2016年1月24日「マンロー先生のクッキー」
北海道・日高山脈の麓に、「アイヌの聖地」と呼ばれる二風谷(にぶたに)という村があります。
昭和6年、この村に一人の年老いた英国人が移り住みました。
彼の名はニール・ゴードン・マンロー。
明治23年に来日した彼は横浜で医者として活躍する傍ら、アイヌの文化や世界観に惹かれ、その研究にも打ち込みます。
そして68歳でようやく、アイヌの聖地に暮らすという夢を果たしたのです。
マンローはアイヌの人々に向けて無料の診療所を開きます。
往診もこなし、暮らしの相談から農作業のアドバイスまですることもありました。
看護士の妻が作る「マンロークッキー」と呼ばれるお菓子をもらうために、子どもたちは嫌な注射も我慢したそうです。

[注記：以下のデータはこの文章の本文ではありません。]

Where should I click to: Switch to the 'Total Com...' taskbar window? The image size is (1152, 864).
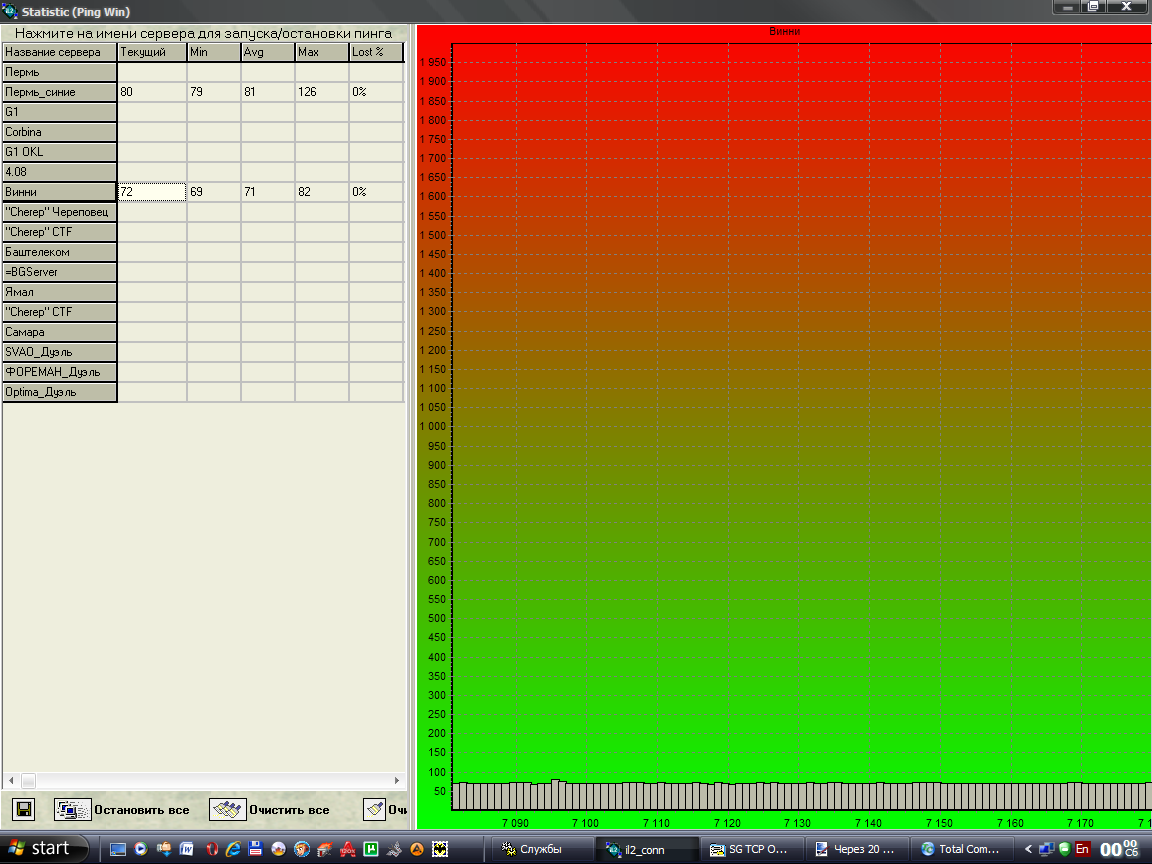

マンローはアイヌの伝統的な結婚式や葬式にも招待され、長老たちから先祖伝来のしきたりや儀式、狩りの仕方や鮭漁の方法など様々なことを教えてもらい、それらを丹念にノートに記録していきました。
二風谷村のアイヌの人たちに慕われていたマンローですが、戦争が近づく時代になると村の外では「ガイジン」「スパイ」と囃し立てられ、石を投げられることもありました。
それでも彼は日本に留まり続け、昭和17年、アイヌの人々に見守られながら二風谷で息を引き取ります。
ニール・ゴードン・マンロー。
アイヌを愛し、アイヌとともに生きた唯一の人類学者です。